LESSONS LEARNED FROM A STROKE

LESSONS LEARNED FROM A STROKE
I knew I had two choices: ruminate about the unfairness of life—causing myself more stress and pain—or be proactive and help others who had also encountered such insensitive treatment from medical personnel.

When my beloved father suffered a stroke in early 1992, he was already in the hospital for tests. After the acute phase, he was transferred to a rehabilitation unit close to the hospital.

There, he was seen by a neurology intern, who had these words to say to me, my mother and husband:

“Just dump him in a bed. Don’t bother to dress him; he will die soon anyway”.

I knew I had two choices: ruminate about the unfairness of life—causing myself more stress and pain—or be proactive and help others who had also encountered such insensitive treatment from medical personnel.

My decision was immediate; I would learn everything I could about the causes, symptoms, and prognosis of stroke, and use this knowledge to help others in the same position.

I had subscribed to: ‘Rolling Inspiration - The Lifestyle publication for People with Mobility Issues’, for many years, and felt it would be an ideal forum to share what I’d learned about strokes with others.

When my dad was well enough to go out, I wanted to take him to a Stroke Club not far from where we both lived.

When I arrived at the centre, after transporting my rather reluctant dad to undergo rehab with the occupational, physical and speech therapists, the volunteers asked me to take on the role of counsellor.

Because I knew it would be therapeutic, I immediately agreed to join the multidisciplinary rehab team!

While working at the local recreation centre, I facilitated groups for partners of stroke survivors, during which they could unburden themselves by sharing common experiences and frustrations.
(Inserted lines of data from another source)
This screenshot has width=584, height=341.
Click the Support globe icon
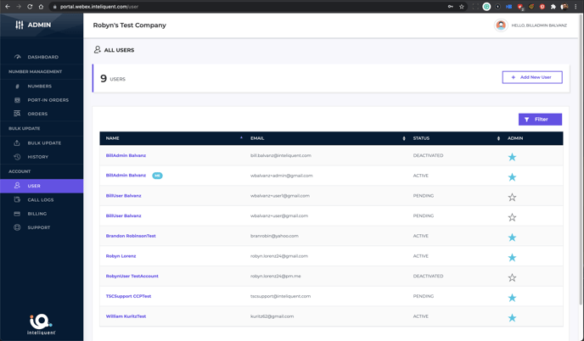pyautogui.click(x=17, y=227)
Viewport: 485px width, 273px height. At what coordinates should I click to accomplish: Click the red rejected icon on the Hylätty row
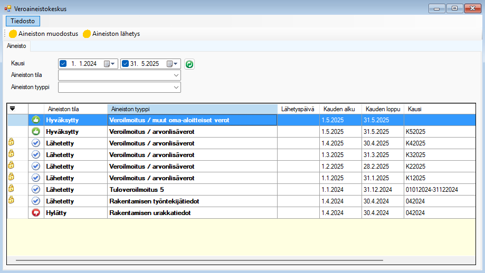[x=36, y=213]
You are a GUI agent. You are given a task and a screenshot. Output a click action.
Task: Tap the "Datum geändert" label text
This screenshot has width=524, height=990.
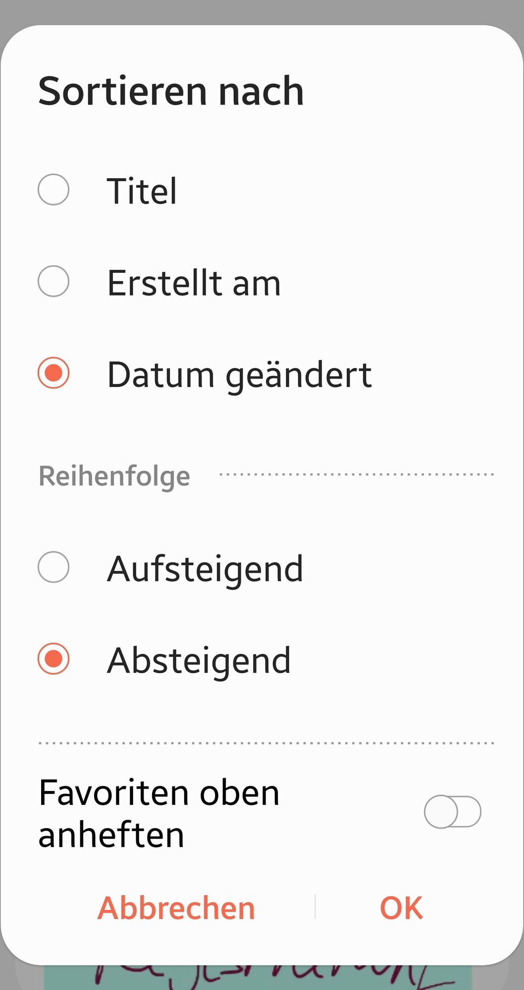(239, 375)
I count initiating stroke counselling for patients not covered by medical insurance, and their partners, one of the highlights of my career.

My dad had been a leading light at the golf club he joined over fifty years earlier, and had many friends there. Sadly though, most of his golfing friends didn’t visit him, seemingly not wanting to see the person they had known and loved for his charismatic personality and brilliant sense of humor, so brought down by illness.

It was only when dad realized his golfing friends weren’t going to return, that he accepted the club as a necessary social outlet—even palling up with a man from his native Lithuania.

Our relationship changed markedly during the time he lived after the right-brain stroke, from January 1992 until September 1994. Before the stroke, he had been a hold-your-cards-close-to-your-chest kind of person.

Slowly, he started opening up about his true feelings and past experiences, which took immense courage. In his native Lithuania, silence was indeed golden, and speech was silver—speaking out against the authorities could lead to imprisonment, torture, or even death.

I only learned how unbearable life had been there from his siblings; he was only nine when the family immigrated to South Africa, and the experiences traumatized him so much he never spoke of his feelings.

I, on the other hand, chose a profession that was all about exploring one’s emotions , which made it difficult to communicate about intangibles with him.

Sadly, the two years after the right-brain stroke were filled with admissions to the hospital for repeated bouts of pneumonia, a condition which ended his life on September 10, 1994.

  • Saturday, September 10 1994, was an especially important day falling between the Jewish New Year and Yom Kippur, the most sacred days in the Jewish calendar, befitting of a man who had lived an authentic and honest life.